**EXERCISE BRIEF:**
Each line of the records containing "will" is to be copied out and returned.

DATASET RECORDS Block Start

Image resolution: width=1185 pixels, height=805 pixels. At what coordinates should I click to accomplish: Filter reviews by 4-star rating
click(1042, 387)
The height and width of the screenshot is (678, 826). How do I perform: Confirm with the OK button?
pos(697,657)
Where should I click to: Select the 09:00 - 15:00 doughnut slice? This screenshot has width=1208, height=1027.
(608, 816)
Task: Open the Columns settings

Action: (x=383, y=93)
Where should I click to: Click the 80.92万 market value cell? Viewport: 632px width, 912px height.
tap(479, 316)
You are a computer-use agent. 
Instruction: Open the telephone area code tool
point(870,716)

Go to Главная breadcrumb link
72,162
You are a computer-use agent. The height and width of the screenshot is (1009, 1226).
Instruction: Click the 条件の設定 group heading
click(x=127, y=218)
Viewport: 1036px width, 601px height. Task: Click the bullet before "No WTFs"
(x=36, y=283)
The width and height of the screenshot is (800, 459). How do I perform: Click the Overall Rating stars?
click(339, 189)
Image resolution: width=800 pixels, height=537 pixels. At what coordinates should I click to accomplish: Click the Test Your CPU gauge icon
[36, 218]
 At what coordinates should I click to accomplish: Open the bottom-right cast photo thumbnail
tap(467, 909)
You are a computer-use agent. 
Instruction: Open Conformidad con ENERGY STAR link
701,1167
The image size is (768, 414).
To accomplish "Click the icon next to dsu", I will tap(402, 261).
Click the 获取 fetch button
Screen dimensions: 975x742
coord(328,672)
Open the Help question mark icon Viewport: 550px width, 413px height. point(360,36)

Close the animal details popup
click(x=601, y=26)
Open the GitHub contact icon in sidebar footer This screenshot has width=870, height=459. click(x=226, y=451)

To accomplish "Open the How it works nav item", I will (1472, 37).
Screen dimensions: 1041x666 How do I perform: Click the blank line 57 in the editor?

DATASET RECORDS Block End

**TASK ANSWER:**
To accomplish "Click the icon next to dsu", I will tap(402, 261).
To accomplish "Open the How it works nav item", I will (1472, 37).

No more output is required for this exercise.